This seems to be a real problem if one wants to take the Bible seriously. A wife suddenly appears out of nowhere? It would seem that the Bible storyteller got his facts mixed up and is caught in a troubling contradiction. Or even worse, if it was even somehow one of his cousins then the act of incest presents a behavioral sin and moral contradiction that Christianity will be difficult to overcome.
It is a tough question. Even the great Christian politician and orator William Jennings Bryan couldn’t answer this very question on the witness stand at the famous Scopes Monkey Trial in 1925 and was ridiculed by defense attorney Clarence Darrow and the public media. His humiliation sparked a changing tide in the public battle of evolution vs. creation in the public schools. Skeptic Carl Sagan posed the same question in his book Contact and it was voiced by actress Jodie Foster in the movie version.

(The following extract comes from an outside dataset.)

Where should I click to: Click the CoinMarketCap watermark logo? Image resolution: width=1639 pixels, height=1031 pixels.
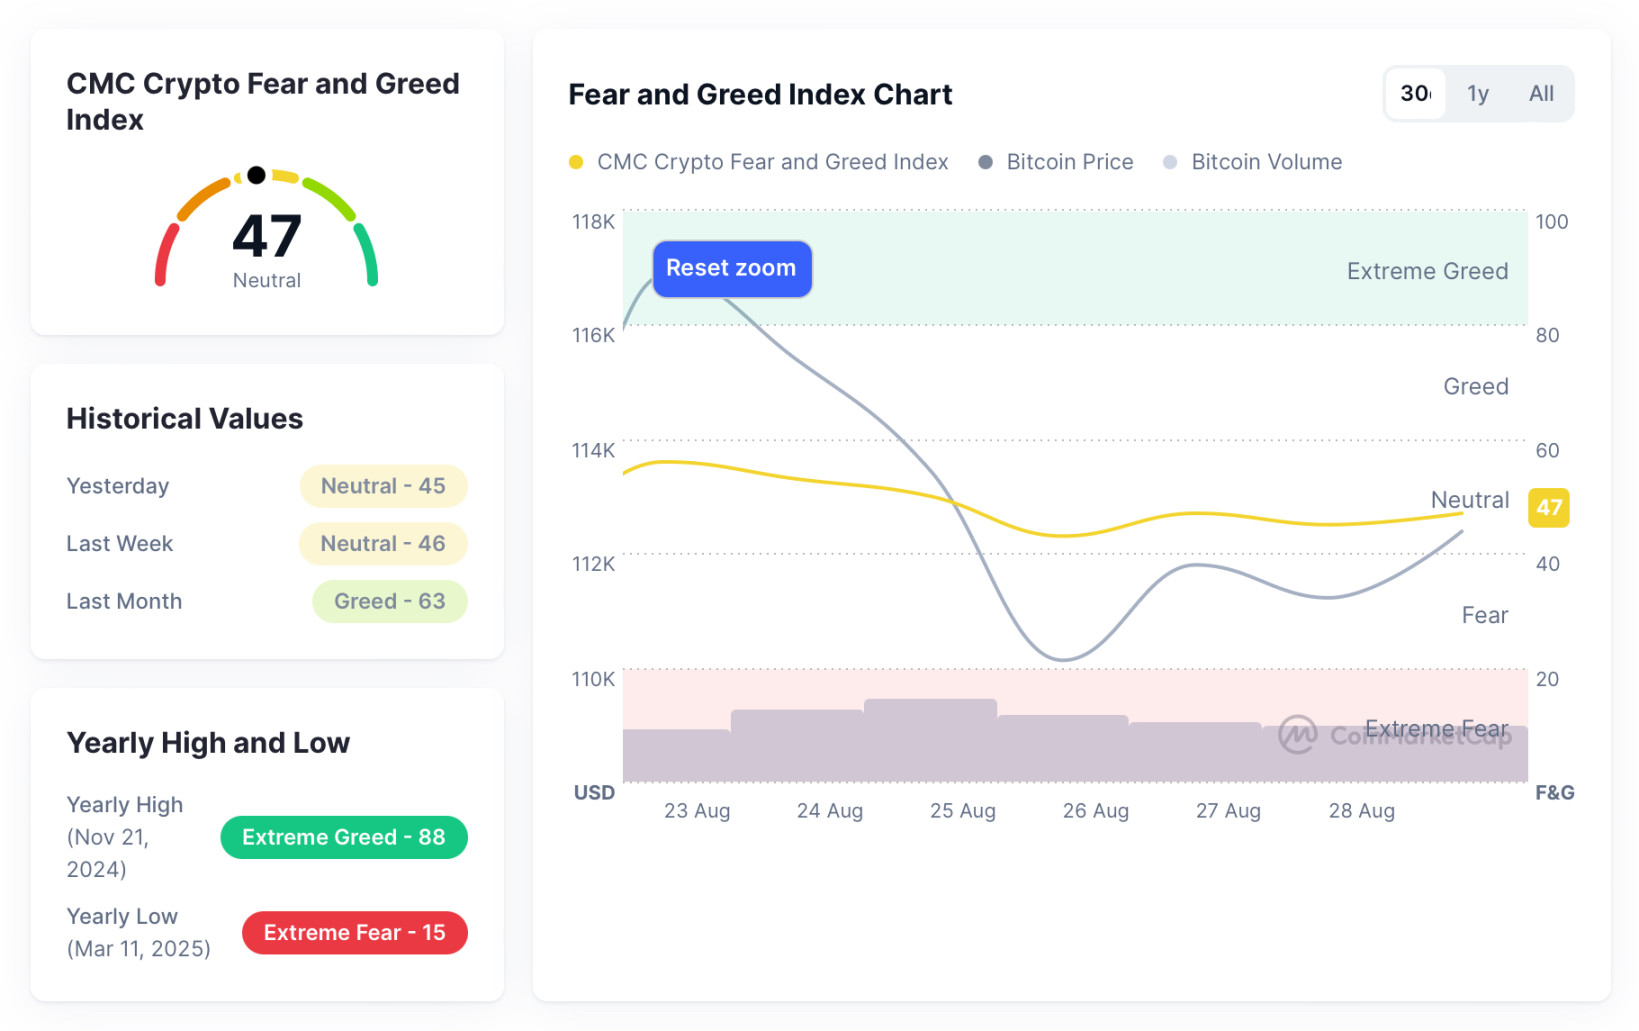coord(1297,735)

What follows here is how William Jennings Bryan should have answered the question. And how any Christian should be equipped to answer, if posed this question.
The Answer
Adam and Eve had Cain and Abel, and then another son, Seth, in addition to “other sons and daughters” when Adam was 130 years old. There is no mention how much time passed between the death of Abel and then Cain taking a wife and building a new settling area. Both Cain and Abel could have been well into adulthood. The killing of Abel therefore could have happened when the sons were in their 50’s and 60’s, in the years just prior to Adam’s 130th year.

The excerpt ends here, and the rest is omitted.